Faire Regeln für die Kulturförderung gefordert

Zug steht eine grundlegende Kultur-Debatte bevor

Grosser Gemeinderat, Ende 2018. -

(Bild: mam)

Das Zuger Stadtparlament soll am nächsten Dienstag neue Regeln für die Kulturförderung in die Wege leiten, fordern SVP und GLP. Der Grund: Unstimmigkeiten bei der Vergabe von Fördergeldern für Kulturprojekte.

Ein Atelierstipendium, das die Stadtzuger Kulturkommission einem eigenen Mitglied zugeschanzt hatte, löste eine Debatte aus, die nun immer weitere Kreise zieht (zentralplus berichtete).

Am Freitag reichten die Fraktionen der SVP und GLP im grossen Gemeinderat der Stadt Zug eine dringliche Motion ein. Sie verlangen die Erarbeitung eines neues Reglements für die Kulturförderung. Dringlich heisst, dass bereits an der nächsten Sitzung (am kommenden Dienstag) eine Überweisung zustande kommen könnte.

::::::::::

Auftrag A —
Gib die Stelle aus dem Text zur Zuger Kulturförderung von „Faire Regeln für“ bis „zustande kommen könnte.“ wortgetreu wieder.
Auftrag B —
Nenne alle verschiedenen zusammengesetzten Wörter im Text zur Zuger Kulturförderung, die mit „Kultur“ beginnen, in der Reihenfolge ihres ersten Auftretens.
Die Zeilen spielen hierfür keine Rolle.

Datenliste —

::::::::::

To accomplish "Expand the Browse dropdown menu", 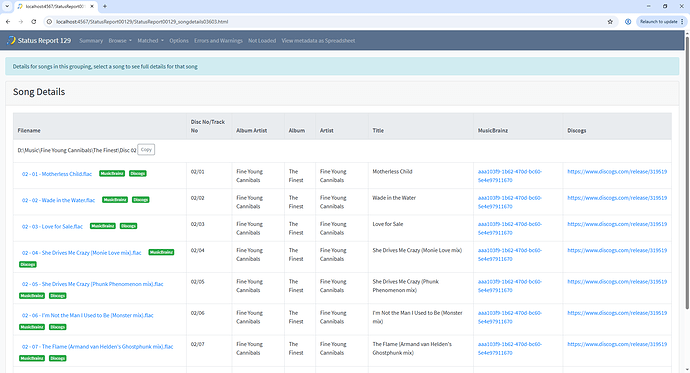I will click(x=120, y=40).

::::::::::

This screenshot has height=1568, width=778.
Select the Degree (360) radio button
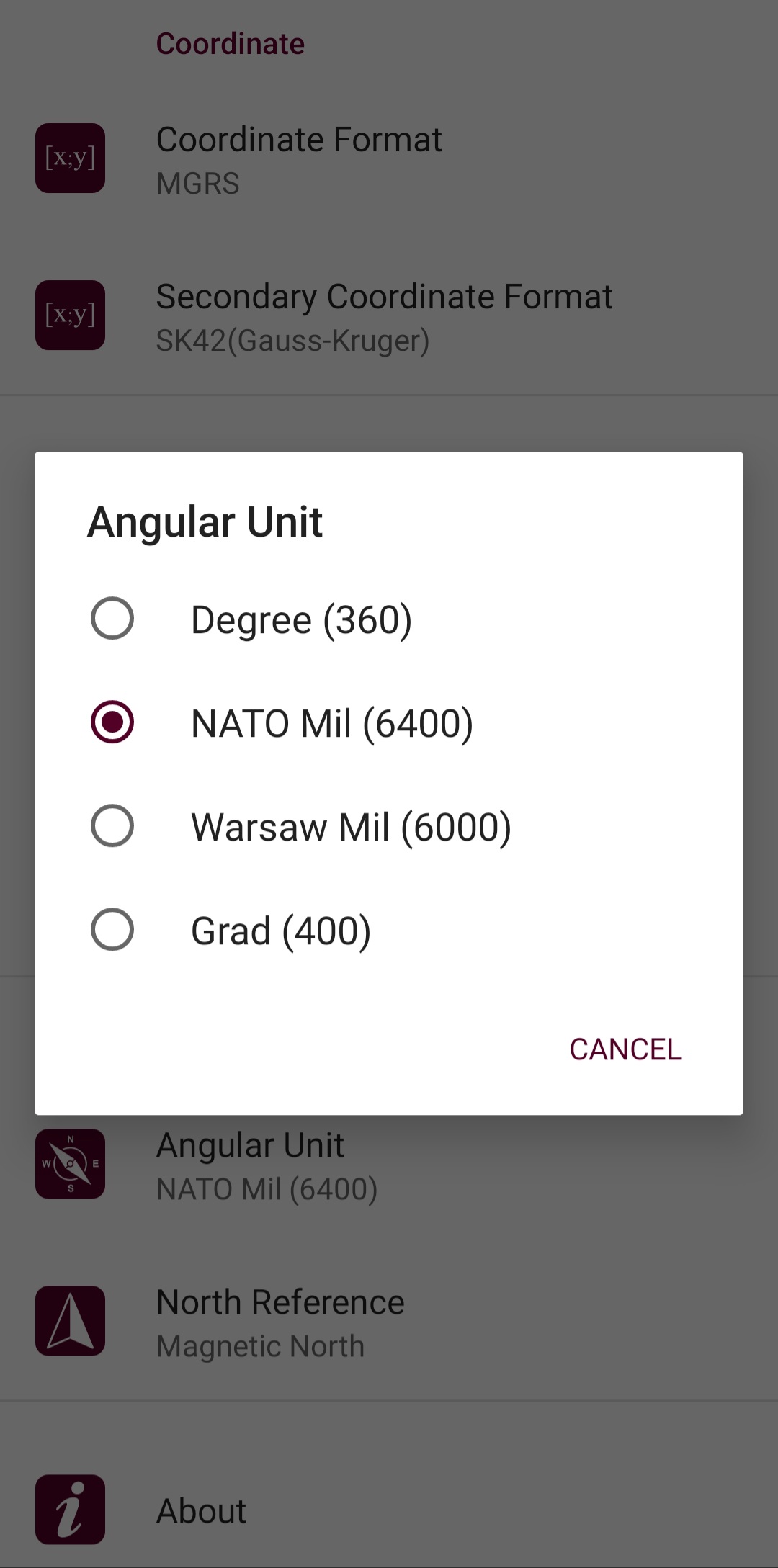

::::::::::

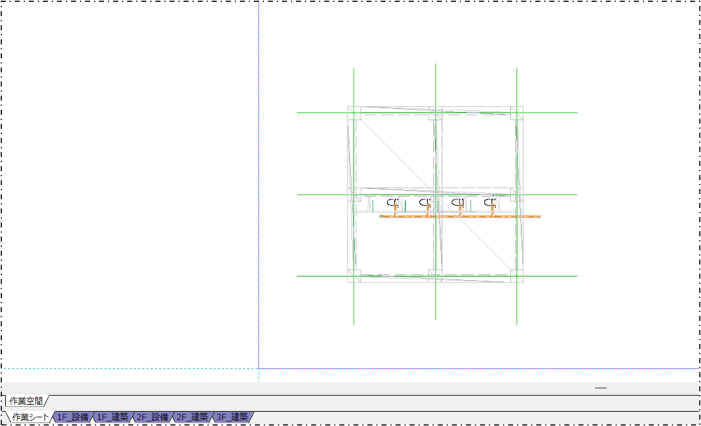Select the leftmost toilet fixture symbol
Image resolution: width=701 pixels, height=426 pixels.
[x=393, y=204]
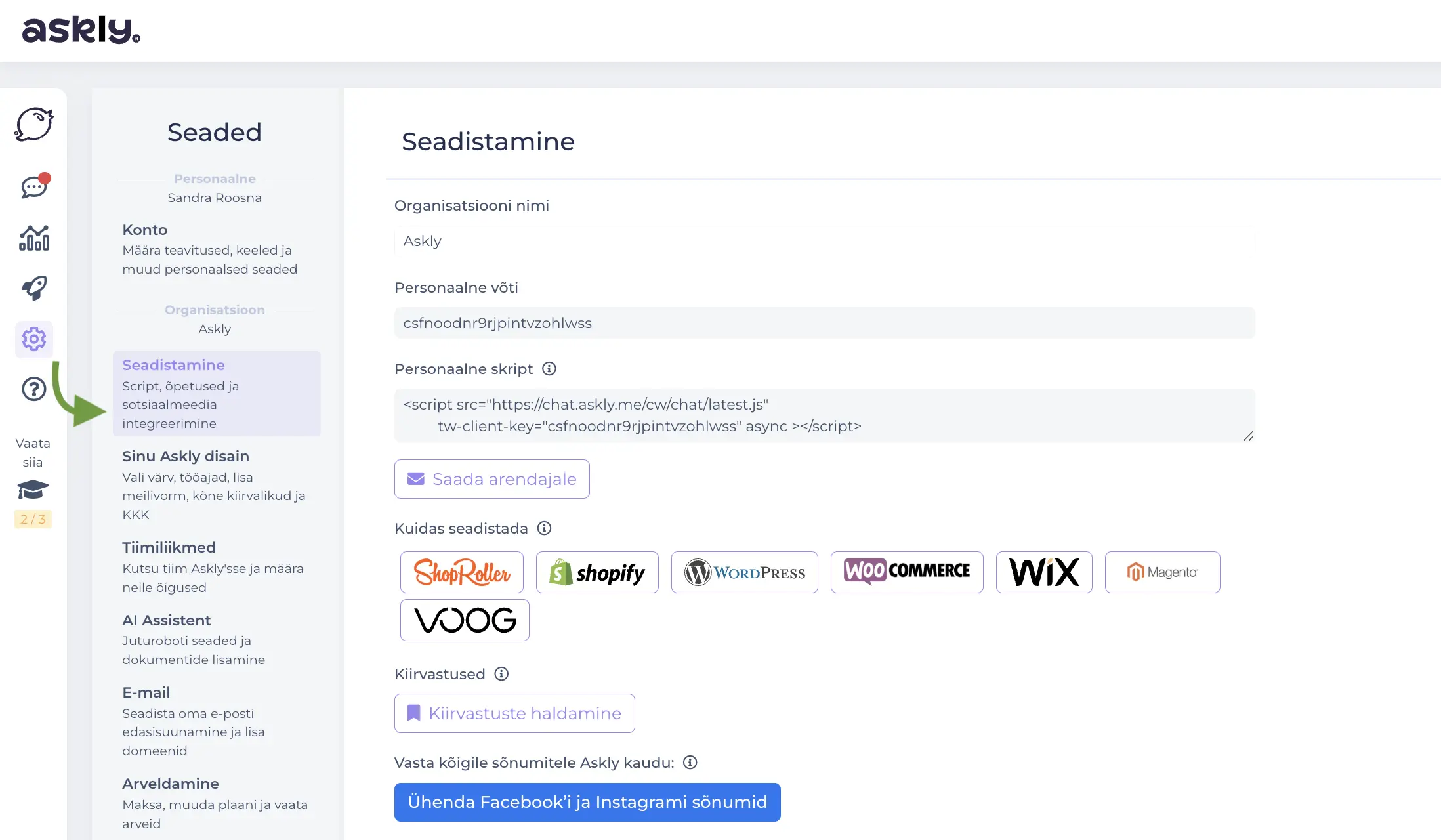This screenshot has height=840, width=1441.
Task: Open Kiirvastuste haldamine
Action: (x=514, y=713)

::::::::::

Lösung A —
Faire Regeln für die Kulturförderung gefordert

Zug steht eine grundlegende Kultur-Debatte bevor

Grosser Gemeinderat, Ende 2018. -

(Bild: mam)

Das Zuger Stadtparlament soll am nächsten Dienstag neue Regeln für die Kulturförderung in die Wege leiten, fordern SVP und GLP. Der Grund: Unstimmigkeiten bei der Vergabe von Fördergeldern für Kulturprojekte.

Ein Atelierstipendium, das die Stadtzuger Kulturkommission einem eigenen Mitglied zugeschanzt hatte, löste eine Debatte aus, die nun immer weitere Kreise zieht (zentralplus berichtete).

Am Freitag reichten die Fraktionen der SVP und GLP im grossen Gemeinderat der Stadt Zug eine dringliche Motion ein. Sie verlangen die Erarbeitung eines neues Reglements für die Kulturförderung. Dringlich heisst, dass bereits an der nächsten Sitzung (am kommenden Dienstag) eine Überweisung zustande kommen könnte.

Lösung B —
Kulturförderung, Kultur-Debatte, Kulturprojekte, Kulturkommission